Exercise:
Copy word for word the part of the items that opens with the line containing "Task: Open 问题反馈 feedback icon on right" and runs to the end of the items. Leave the picture out of your answer.

Items about locating elements on screens

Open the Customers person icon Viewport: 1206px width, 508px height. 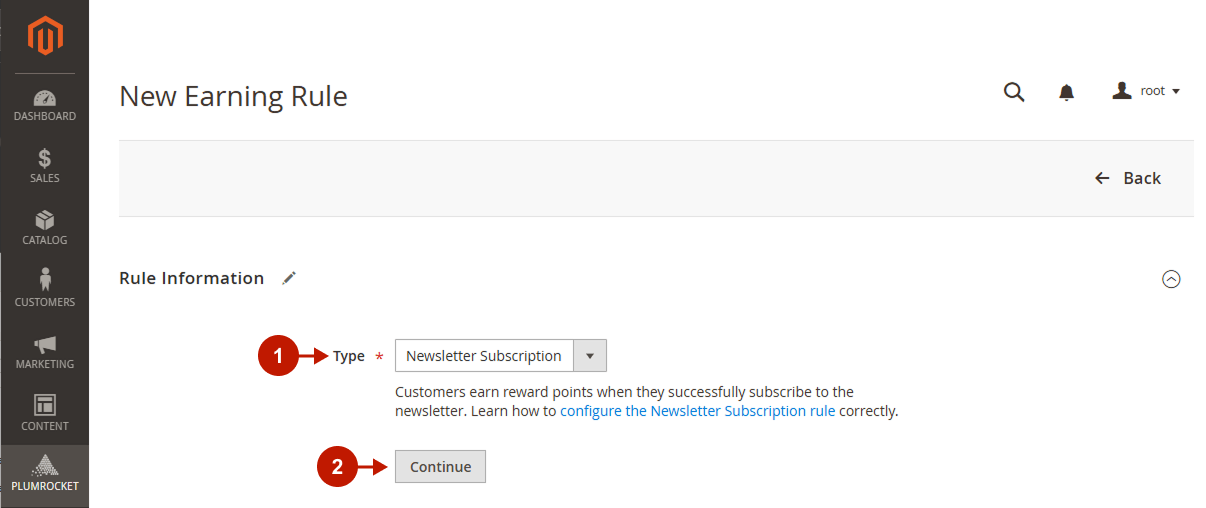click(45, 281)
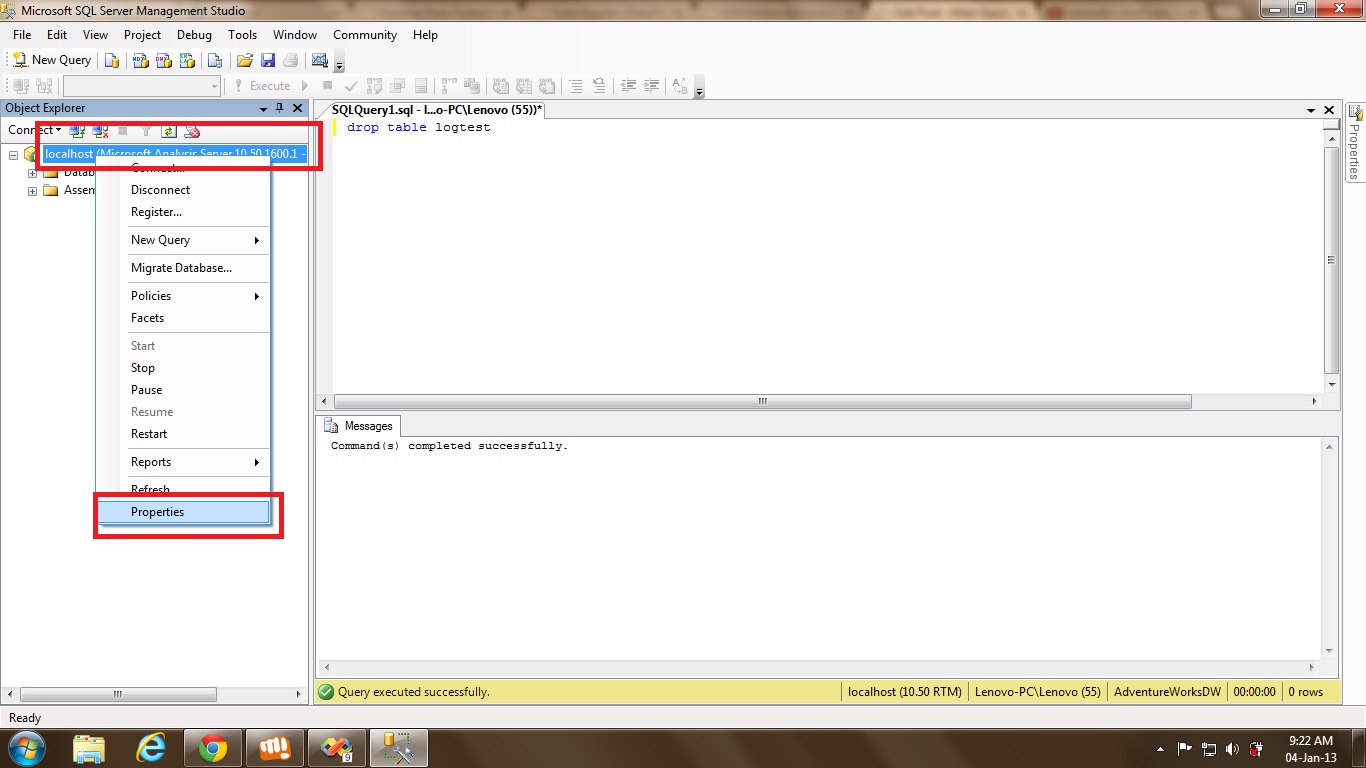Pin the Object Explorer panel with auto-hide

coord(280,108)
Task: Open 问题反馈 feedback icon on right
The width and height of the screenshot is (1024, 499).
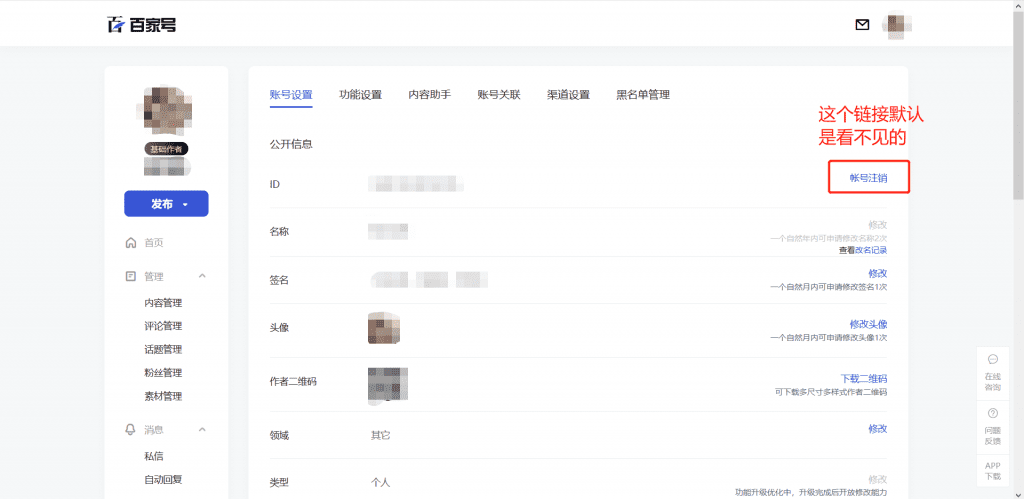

The completed task:
Task: Open 问题反馈 feedback icon on right
The width and height of the screenshot is (1024, 499).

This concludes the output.